• **Directions for this task**:
Each line of the data that includes "agent" must be copied.

(Stored records)
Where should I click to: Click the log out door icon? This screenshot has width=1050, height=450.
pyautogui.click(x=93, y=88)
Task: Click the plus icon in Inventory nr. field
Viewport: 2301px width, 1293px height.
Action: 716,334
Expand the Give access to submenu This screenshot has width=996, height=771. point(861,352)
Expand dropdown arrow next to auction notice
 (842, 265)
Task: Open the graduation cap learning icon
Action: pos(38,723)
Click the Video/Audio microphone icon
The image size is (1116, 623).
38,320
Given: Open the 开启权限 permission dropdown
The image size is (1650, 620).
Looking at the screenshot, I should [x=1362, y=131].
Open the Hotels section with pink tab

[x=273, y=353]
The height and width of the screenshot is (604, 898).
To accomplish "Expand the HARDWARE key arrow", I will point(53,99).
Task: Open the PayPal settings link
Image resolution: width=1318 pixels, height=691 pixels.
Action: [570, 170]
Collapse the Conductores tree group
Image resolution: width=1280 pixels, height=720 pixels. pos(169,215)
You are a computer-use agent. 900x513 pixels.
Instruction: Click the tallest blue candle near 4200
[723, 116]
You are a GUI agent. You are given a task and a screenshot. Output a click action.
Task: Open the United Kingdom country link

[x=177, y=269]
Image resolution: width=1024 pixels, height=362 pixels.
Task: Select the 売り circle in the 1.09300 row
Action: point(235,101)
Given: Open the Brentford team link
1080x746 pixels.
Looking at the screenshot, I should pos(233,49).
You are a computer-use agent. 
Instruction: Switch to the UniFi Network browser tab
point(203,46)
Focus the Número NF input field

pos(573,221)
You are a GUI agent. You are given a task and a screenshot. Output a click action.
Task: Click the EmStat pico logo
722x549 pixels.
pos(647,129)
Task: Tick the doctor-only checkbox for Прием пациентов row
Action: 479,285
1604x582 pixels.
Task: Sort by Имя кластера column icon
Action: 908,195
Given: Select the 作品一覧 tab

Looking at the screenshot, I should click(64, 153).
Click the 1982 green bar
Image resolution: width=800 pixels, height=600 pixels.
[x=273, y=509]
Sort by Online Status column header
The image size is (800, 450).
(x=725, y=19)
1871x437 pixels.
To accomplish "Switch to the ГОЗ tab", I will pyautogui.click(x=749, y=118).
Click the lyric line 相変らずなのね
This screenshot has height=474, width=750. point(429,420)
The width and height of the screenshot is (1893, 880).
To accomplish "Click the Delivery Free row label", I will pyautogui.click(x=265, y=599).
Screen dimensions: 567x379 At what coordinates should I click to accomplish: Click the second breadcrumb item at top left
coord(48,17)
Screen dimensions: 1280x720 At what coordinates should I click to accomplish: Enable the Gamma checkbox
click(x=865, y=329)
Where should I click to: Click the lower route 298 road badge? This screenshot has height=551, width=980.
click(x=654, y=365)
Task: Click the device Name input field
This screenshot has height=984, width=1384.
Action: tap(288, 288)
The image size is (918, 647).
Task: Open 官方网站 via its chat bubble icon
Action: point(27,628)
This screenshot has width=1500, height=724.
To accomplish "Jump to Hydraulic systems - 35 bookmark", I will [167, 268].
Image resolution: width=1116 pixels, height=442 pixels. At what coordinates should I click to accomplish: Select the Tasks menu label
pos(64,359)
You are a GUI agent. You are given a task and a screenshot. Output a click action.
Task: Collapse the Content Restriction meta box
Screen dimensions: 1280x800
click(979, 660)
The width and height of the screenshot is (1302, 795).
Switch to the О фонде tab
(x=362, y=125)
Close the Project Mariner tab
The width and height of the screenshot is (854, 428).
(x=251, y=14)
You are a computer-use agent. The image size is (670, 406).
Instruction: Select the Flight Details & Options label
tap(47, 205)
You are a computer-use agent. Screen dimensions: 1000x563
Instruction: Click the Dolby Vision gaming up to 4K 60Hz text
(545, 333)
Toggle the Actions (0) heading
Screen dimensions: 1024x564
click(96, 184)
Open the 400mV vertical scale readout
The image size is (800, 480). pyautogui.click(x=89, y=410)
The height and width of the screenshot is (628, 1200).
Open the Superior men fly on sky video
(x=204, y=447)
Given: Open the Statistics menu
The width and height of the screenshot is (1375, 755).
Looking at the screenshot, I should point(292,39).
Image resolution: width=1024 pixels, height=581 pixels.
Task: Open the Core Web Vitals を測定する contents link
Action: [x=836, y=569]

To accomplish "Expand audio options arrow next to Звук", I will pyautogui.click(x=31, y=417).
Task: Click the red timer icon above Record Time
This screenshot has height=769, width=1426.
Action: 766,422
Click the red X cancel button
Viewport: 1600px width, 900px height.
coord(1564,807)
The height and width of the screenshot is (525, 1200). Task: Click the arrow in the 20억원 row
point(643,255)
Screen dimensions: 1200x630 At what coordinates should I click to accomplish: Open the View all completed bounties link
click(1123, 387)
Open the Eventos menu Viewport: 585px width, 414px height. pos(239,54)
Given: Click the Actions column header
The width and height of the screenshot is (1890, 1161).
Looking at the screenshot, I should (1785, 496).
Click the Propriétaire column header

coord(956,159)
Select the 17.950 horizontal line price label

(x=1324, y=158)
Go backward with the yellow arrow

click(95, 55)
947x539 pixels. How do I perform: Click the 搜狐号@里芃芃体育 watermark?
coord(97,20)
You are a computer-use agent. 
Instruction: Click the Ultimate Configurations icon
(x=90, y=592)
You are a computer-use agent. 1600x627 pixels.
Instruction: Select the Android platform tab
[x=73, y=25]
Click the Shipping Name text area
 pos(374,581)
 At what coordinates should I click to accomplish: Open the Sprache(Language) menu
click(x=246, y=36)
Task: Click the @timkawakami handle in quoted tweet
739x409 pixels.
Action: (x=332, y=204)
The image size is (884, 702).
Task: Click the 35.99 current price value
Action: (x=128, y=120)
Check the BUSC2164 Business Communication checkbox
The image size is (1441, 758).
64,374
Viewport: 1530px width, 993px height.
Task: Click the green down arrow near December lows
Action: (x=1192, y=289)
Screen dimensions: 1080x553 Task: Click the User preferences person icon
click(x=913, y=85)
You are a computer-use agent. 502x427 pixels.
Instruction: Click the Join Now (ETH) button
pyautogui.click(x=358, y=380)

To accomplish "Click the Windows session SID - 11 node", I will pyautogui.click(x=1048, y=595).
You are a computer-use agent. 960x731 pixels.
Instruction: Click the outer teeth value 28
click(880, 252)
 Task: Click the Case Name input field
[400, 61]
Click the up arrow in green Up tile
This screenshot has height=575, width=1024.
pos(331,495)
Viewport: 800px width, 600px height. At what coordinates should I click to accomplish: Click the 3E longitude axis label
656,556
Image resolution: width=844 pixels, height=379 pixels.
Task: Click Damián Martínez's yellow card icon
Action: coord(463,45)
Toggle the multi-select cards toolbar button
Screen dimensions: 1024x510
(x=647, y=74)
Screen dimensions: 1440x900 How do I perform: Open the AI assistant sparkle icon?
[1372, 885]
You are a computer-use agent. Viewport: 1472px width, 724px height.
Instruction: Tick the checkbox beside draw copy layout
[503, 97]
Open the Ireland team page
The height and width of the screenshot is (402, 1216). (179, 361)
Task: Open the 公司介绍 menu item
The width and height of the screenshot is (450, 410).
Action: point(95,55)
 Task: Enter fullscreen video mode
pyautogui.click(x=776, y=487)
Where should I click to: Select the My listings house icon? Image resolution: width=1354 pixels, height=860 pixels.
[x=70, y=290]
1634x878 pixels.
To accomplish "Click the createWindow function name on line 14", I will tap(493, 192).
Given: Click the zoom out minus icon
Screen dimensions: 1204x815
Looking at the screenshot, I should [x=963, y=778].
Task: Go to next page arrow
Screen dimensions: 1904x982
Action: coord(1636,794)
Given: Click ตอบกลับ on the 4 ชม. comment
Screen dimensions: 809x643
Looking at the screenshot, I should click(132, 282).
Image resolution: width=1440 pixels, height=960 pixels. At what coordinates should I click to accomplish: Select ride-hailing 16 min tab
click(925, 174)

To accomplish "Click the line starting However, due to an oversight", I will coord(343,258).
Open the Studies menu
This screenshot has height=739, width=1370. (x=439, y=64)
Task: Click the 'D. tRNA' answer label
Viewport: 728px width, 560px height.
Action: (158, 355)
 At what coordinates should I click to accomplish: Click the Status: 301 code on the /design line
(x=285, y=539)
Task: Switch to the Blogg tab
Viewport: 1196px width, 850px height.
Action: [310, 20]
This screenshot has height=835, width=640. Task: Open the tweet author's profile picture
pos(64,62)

• **Expected output**:
You are a computer-use agent. 900x513 pixels.
You are a GUI agent. You are given a task and a screenshot. Output a click action.
You are a computer-use agent. 
You are a GUI agent. You are given a task and a screenshot. Output a click action.
You are a GUI agent. You are given a task and a screenshot. Output a click action.
You are a computer-use agent. The image size is (670, 406).
You are a computer-use agent. Screen dimensions: 1000x563
You are a computer-use agent. 
You are a computer-use agent. 1600x627 pixels.
You are a computer-use agent. 502x427 pixels.
You are a computer-use agent. 960x731 pixels.
You are a computer-use agent. Viewport: 1472px width, 724px height.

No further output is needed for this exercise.